Submitted to: Plant Journal
Publication Type: Peer Reviewed Journal
Publication Acceptance Date: 11/21/2008
Publication Date: 6/1/2009
Citation: Yi, G., Luth, D., Goodman, T.D., Lawrence, C.J., Becraft, P.W. 2009. High-throughput Linkage Analysis of Mutator Insertion Sites in Maize. Plant Journal. 58(5):883-892.
Interpretive Summary: Mutations are used to understand gene function, which ultimately defines plant traits and productivity; however, it is difficult to determine which gene was mutated when a mutant variety is identified. Here we describe a method to identify the causative mutation affecting gene function within mutant populations and describe how the method could be applied in a high-throughput manner. This should be useful to basic biologists, and will increase the rate at which we can discover agronomically important genes that can be used to improve maize.
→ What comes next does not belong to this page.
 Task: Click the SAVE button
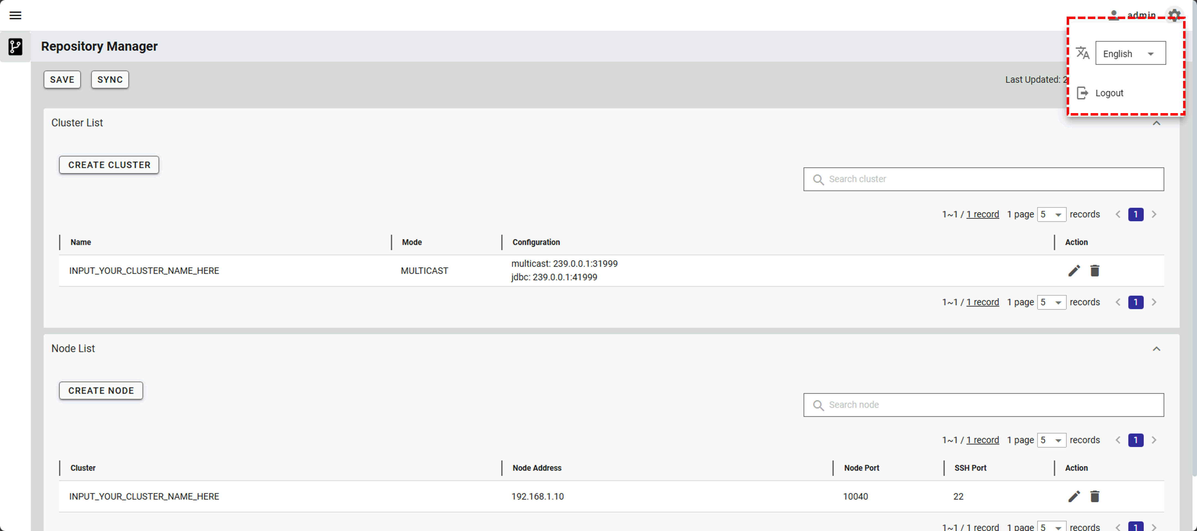click(x=62, y=79)
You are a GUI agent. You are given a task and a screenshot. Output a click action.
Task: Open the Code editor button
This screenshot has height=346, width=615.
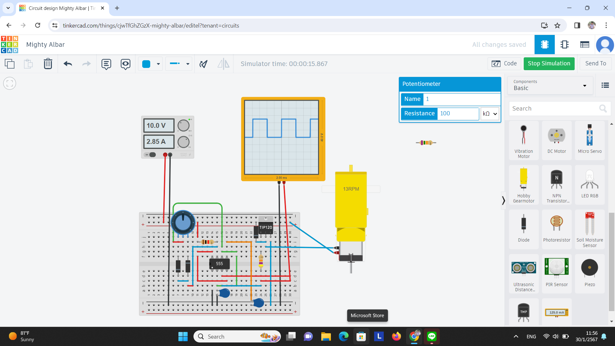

Technical Abstract: Insertional mutagenesis is a cornerstone of functional genomics. High copy transposable element systems such as Mutator (Mu) in maize afford the advantage of high forward mutation rates but pose a challenge for identifying the particular element responsible for a given mutation. Several large mutant collections have been generated in Mu-active genetic stocks, but current methods limit the ability to rapidly identify the causal Mu insertions. Here we present a method to rapidly assay Mu insertions that are genetically linked to a mutation of interest. The method combines elements of MuTAIL (Mutator Thermal Asymmetrically InterLaced) and AIMS (Amplification of Insertion Mutagenized Sites) protocols and is applicable to the analysis of single mutants or to high-throughput analyses of mutant collections. Briefly, genomic DNA is digested with a restriction enzyme and adapters are ligated. Polymerase Chain Reaction (PCR) is performed with TAIL cycling parameters, using a fluorescently labeled Mu primer, which results in the preferential amplification and labeling of Mu-containing genomic fragments. Products from a segregating line are analyzed on a capillary sequencer. To recover a fragment of interest, PCR products are cloned and sequenced. Sequences with lengths matching the size of a band that cosegregates with the mutant phenotype represent candidate linked insertion sites, which are then confirmed by PCR. We demonstrate the utility of the method by identifying Mu insertion sites linked to seed-lethal mutations with a preliminary success rate of nearly 50%.